*What to work on*:
#1 In the post about baking cookies at 4am, why does the writer specify wanting the house to smell of fresh baking "when I wake up"? Answer in one to three sentences.
#2 Write the next part of the post about baking cookies at 4am, picking up right after its final sentence.

───── Text segment ─────

So I was up at 4am this morning with the worst heartburn I've had to date in my pregnancy, and do you know how I feel about heartburn, well it's not good we'll just say that. So what does one do when they are up at 4am with no chance of sleeping, obviously she makes cookies.....with M&M's ( it's probably a good thing that I had heart burn or I would have eaten the cookies fr breakfast). Anyways, while I was baking at 4am I came to 2 conclusions, the first being that cookies make your house smell amazing and I wish my house always smelt like fresh baking when I woke up (hence the "when I wake up" part. I don't want to be the one doing the baking that early too frequently). The second conclusion is that despite my disappointment with being awake at 4am it is a beautiful time of the day, the sun is waking up, the sky is such soft calming colors, the birds are singing soft sweet songs and the air just smells so fresh. The first conclusion wasn't enough for me to forget about how much more I would rather be sleeping then bonding with my my kitchen aid, but conclusion #2 took my breath away. I've been feeling a lot of anxiety lately, blame it on the pregnancy, blame it on the weather, blame it on the mere fact that I'm a woman, but blaming it on any of those things has not helped me deal with it one bit, but this morning as I opened the kitchen window and my senses were overloaded with God's creation, there it was, the calming of my soul, the "peace that surpasses all understanding" taking over my body. There it all was, there He was, just outside my kitchen window, Jesus, patiently waiting for me to see WHY all this anxiety has been unnecessary.

───── Given data ─────

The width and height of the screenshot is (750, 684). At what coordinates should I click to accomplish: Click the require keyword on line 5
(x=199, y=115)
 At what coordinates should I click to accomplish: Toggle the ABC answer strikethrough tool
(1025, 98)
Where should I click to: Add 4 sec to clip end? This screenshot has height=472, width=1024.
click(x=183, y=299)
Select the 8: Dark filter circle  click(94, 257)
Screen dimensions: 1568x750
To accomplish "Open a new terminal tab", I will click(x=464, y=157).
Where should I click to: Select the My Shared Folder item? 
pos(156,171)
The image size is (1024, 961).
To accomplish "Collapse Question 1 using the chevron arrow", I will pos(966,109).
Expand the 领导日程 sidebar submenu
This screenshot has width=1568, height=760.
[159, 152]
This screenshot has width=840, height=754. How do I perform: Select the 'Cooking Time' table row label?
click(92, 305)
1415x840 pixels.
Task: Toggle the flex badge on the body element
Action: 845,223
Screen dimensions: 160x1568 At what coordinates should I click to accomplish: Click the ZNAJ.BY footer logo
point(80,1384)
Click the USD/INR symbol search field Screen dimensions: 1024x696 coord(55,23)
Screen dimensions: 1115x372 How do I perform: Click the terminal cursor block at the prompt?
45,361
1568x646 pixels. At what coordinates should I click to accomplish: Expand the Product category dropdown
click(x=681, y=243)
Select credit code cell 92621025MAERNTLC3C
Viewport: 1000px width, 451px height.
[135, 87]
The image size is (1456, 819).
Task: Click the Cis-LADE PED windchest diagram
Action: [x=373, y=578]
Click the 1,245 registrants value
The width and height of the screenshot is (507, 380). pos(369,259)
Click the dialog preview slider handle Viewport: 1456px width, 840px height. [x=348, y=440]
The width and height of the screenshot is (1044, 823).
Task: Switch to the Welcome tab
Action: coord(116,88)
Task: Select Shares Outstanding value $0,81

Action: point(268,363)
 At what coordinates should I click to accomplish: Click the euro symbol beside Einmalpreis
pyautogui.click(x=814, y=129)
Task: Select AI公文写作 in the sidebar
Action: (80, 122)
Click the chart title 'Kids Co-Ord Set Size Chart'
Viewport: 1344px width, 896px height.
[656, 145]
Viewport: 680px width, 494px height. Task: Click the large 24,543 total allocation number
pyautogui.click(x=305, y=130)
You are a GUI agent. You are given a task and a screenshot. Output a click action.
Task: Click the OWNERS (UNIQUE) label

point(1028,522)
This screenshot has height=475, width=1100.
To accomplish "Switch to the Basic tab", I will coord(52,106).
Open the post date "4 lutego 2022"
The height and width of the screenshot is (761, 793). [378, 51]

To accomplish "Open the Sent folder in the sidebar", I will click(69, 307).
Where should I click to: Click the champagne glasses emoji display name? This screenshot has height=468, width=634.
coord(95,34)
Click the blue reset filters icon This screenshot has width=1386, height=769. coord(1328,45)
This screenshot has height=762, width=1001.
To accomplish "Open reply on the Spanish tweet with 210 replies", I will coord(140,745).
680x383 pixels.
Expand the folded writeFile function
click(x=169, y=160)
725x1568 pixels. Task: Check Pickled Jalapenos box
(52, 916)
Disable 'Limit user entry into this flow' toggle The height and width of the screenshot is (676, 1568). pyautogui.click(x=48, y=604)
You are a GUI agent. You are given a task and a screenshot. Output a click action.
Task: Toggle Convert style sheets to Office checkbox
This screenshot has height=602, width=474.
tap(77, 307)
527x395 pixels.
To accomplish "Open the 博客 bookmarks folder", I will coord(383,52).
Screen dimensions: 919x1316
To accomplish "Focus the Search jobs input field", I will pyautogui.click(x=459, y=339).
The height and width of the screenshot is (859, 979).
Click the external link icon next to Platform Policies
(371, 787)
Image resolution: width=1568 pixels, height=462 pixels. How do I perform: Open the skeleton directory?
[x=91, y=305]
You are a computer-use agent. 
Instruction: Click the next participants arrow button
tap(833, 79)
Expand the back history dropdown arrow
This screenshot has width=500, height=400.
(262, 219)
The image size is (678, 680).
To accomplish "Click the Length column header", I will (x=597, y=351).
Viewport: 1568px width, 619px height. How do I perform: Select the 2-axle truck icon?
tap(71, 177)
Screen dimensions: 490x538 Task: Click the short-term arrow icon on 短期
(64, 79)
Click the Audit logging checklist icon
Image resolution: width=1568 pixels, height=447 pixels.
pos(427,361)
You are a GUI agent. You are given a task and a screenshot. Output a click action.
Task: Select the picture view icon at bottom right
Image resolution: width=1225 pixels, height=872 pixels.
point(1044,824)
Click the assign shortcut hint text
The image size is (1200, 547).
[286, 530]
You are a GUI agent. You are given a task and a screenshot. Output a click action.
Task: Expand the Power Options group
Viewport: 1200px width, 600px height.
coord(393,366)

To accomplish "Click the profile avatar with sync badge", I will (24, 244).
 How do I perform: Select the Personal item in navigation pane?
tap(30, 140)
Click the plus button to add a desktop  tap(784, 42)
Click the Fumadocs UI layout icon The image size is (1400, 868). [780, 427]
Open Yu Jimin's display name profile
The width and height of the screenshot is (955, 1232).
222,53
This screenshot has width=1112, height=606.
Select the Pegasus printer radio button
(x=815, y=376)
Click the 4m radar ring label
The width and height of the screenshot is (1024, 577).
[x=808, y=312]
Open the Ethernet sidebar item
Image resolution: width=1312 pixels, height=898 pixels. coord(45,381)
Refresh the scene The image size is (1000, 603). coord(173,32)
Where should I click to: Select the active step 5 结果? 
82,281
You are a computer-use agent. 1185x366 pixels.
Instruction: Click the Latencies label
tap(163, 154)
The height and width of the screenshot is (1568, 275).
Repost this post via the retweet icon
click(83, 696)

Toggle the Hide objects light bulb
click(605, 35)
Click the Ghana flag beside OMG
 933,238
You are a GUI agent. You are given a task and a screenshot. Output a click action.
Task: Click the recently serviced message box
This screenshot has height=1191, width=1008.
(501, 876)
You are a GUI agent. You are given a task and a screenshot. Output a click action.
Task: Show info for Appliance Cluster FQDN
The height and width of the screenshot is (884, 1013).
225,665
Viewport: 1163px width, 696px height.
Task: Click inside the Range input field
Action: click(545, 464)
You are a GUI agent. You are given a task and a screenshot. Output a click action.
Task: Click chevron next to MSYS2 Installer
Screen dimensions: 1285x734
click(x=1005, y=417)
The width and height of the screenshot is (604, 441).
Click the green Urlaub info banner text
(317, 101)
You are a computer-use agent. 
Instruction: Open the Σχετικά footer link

─────

*Answer section*:
#1 The writer adds "when I wake up" because she doesn't want to be the one doing the baking that early very often. She wants to wake up to the smell of baking without having been up at 4am to make it.

#2
Conclusion #2 you were well worth the heart burn at 4am and Conclusion #1, please don't get my husbands hopes up of waking to that smell too often.And the peace of God, which surpasses all understanding, will guard your hearts and your minds in Christ Jesus.
Philippians 4:7
2 comments:
Very soon you will be up OFTEN at 4am to feed a member of your family...unfortunately for Joel, it will not be him. I love the stillness of early mornings as the sun comes up through the windows. They are special moments.
very well put Dom! I love mornings, they are my favorite time to be still and reflect on God and all He is!